Applied energy 130 (2014), pp.592-602
ISSN: 0306-2619
ISSN: 1872-9118
Journal Article
Fraunhofer ISI ()

The cement industry is the second-largest CO2 emitting industrial sector in China, and it is faced with increasing worldwide criticism to pressure China to reduce its CO2 emissions to acceptable level. In this study, the effects of potential technological improvement to China's cement industry are evaluated and compared to the International Energy Agency (IEA) global target of CO2 emissions reduction up to 2050 in the global cement industry. In other words, is it feasible to achieve half CO2 emissions reductions (about 53%) in China's cement industry by 2050, depending on the current technological knowledge and standards? Based on the typical production process for clinker manufacturing, the future emissions reduction path was analysed by building reasonable scenarios that might reflect the different consequences of economic and technological conditions.
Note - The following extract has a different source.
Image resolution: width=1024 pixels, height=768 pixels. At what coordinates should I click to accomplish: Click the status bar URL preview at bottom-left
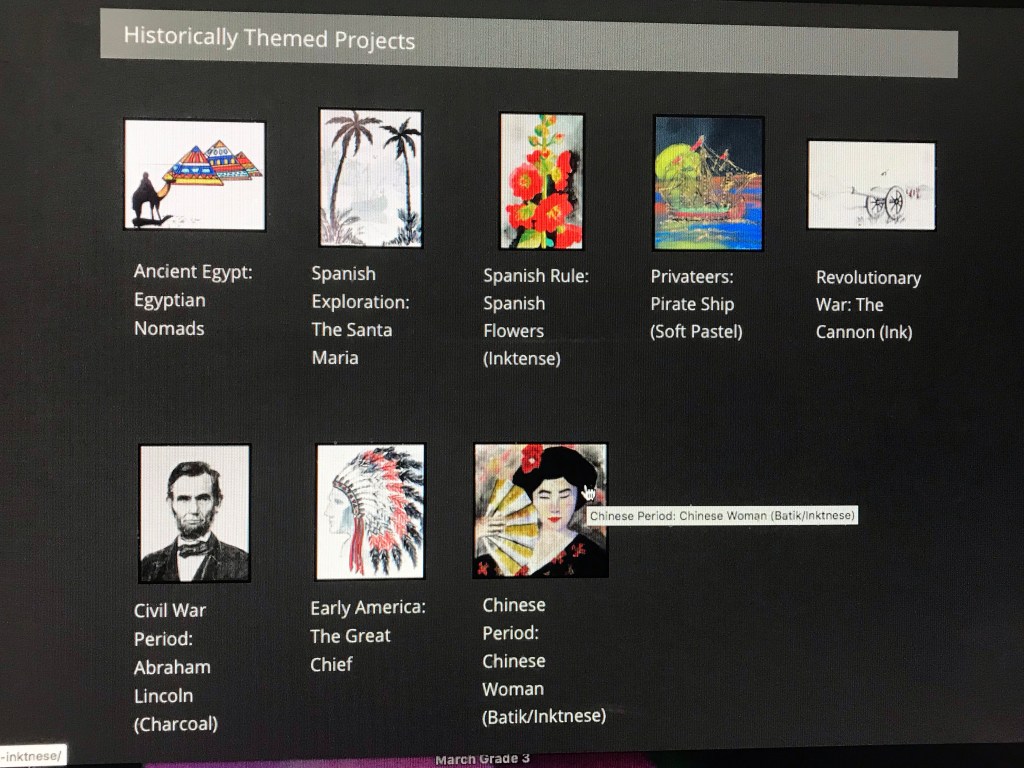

The results show that it seems technically possible to achieve the expected goal, regardless of the cement output rat e according to current Best Available Technology (BAT). The relative contributions of four technology measures (clinker substitution, carbon capture and storage (CCS), efficiency improvement and alternative fuel use) to emissions reduction are about 37%, 33%, 15%, and 15%, respectively. However, further technology innovations are needed if a more ambitious objective (such as three-quarters reduction) is expected to be achieved. The technological shift will include not only efficiency improvements due to advanced production process, CCS technology and fuel/clinker substitution designs, but also changes in new building materials instead of cement products. A sensitivity analysis further shows that it is not possible to achieve the half emissions reduction target with current technological knowledge without making use of CCS technology and clinker substitution.